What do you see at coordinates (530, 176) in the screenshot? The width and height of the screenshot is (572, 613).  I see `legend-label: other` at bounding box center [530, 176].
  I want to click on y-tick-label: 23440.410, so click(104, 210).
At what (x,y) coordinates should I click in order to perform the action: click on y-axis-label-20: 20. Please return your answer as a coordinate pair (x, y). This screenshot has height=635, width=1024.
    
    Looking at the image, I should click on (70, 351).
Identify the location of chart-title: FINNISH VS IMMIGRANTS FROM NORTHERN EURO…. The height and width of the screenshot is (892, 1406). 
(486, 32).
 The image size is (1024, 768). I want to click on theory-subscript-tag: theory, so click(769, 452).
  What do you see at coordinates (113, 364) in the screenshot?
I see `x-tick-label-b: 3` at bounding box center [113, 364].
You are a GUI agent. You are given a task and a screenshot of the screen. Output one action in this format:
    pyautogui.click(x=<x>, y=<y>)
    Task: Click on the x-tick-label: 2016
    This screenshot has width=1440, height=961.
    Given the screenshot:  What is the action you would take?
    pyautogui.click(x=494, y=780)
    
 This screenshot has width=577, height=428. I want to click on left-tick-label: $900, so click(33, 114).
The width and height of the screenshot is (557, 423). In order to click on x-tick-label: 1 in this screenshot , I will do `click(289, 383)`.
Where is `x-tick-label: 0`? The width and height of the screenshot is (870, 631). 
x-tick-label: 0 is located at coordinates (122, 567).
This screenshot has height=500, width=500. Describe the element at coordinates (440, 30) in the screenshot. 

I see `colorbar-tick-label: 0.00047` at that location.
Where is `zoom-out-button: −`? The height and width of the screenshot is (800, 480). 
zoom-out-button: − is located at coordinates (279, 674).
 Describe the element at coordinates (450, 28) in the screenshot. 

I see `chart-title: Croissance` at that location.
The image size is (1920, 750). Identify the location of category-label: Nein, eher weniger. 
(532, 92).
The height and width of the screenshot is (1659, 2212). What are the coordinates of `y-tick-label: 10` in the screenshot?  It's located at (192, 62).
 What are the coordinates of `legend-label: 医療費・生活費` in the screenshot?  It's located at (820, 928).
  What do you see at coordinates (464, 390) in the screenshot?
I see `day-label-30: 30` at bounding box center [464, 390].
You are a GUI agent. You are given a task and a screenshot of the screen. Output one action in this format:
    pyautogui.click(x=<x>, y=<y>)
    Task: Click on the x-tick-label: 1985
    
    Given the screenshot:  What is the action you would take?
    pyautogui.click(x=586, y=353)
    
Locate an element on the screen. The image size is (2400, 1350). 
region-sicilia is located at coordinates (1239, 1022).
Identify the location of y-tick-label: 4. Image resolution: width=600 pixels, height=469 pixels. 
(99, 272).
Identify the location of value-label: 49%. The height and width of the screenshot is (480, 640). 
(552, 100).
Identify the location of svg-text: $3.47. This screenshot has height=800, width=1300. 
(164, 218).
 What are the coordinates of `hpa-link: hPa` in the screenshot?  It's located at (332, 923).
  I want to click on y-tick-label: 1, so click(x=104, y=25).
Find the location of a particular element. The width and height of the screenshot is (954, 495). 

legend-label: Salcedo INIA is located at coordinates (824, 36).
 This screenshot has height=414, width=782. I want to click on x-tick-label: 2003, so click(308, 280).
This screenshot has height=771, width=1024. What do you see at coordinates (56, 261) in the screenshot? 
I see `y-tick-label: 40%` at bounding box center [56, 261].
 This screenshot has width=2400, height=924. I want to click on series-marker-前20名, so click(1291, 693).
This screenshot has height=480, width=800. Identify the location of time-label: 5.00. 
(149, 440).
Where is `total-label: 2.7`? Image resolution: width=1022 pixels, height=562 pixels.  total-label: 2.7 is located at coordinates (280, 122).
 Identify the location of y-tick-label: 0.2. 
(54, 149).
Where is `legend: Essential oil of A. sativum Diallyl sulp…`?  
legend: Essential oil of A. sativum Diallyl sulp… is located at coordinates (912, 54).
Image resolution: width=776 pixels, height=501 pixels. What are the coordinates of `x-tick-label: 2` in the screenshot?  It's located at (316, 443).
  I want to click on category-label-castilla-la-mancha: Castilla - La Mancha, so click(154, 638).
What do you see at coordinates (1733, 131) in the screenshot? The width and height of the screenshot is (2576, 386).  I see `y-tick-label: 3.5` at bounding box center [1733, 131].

++++++

> **What the task requires**: Please reproduce the listing from the line with "Identify the location of y-tick-label: 4." up to and including the line with "I want to click on category-label-castilla-la-mancha: Castilla", substituting "Find the position of" for "Identify the location of" and leaving everything else unchanged.

> **Output of the task**:
Find the position of y-tick-label: 4. Image resolution: width=600 pixels, height=469 pixels. 
(99, 272).
Find the position of value-label: 49%. The height and width of the screenshot is (480, 640). 
(552, 100).
Find the position of svg-text: $3.47. This screenshot has height=800, width=1300. 
(164, 218).
 What are the coordinates of `hpa-link: hPa` in the screenshot?  It's located at (332, 923).
  I want to click on y-tick-label: 1, so click(x=104, y=25).
Find the location of a particular element. The width and height of the screenshot is (954, 495). 

legend-label: Salcedo INIA is located at coordinates (824, 36).
 This screenshot has height=414, width=782. I want to click on x-tick-label: 2003, so click(308, 280).
This screenshot has height=771, width=1024. What do you see at coordinates (56, 261) in the screenshot? 
I see `y-tick-label: 40%` at bounding box center [56, 261].
 This screenshot has width=2400, height=924. I want to click on series-marker-前20名, so click(1291, 693).
This screenshot has height=480, width=800. Find the position of time-label: 5.00. 
(149, 440).
Where is `total-label: 2.7`? Image resolution: width=1022 pixels, height=562 pixels.  total-label: 2.7 is located at coordinates (280, 122).
 Find the position of y-tick-label: 0.2. 
(54, 149).
Where is `legend: Essential oil of A. sativum Diallyl sulp…`?  
legend: Essential oil of A. sativum Diallyl sulp… is located at coordinates (912, 54).
Image resolution: width=776 pixels, height=501 pixels. What are the coordinates of `x-tick-label: 2` in the screenshot?  It's located at (316, 443).
  I want to click on category-label-castilla-la-mancha: Castilla - La Mancha, so click(154, 638).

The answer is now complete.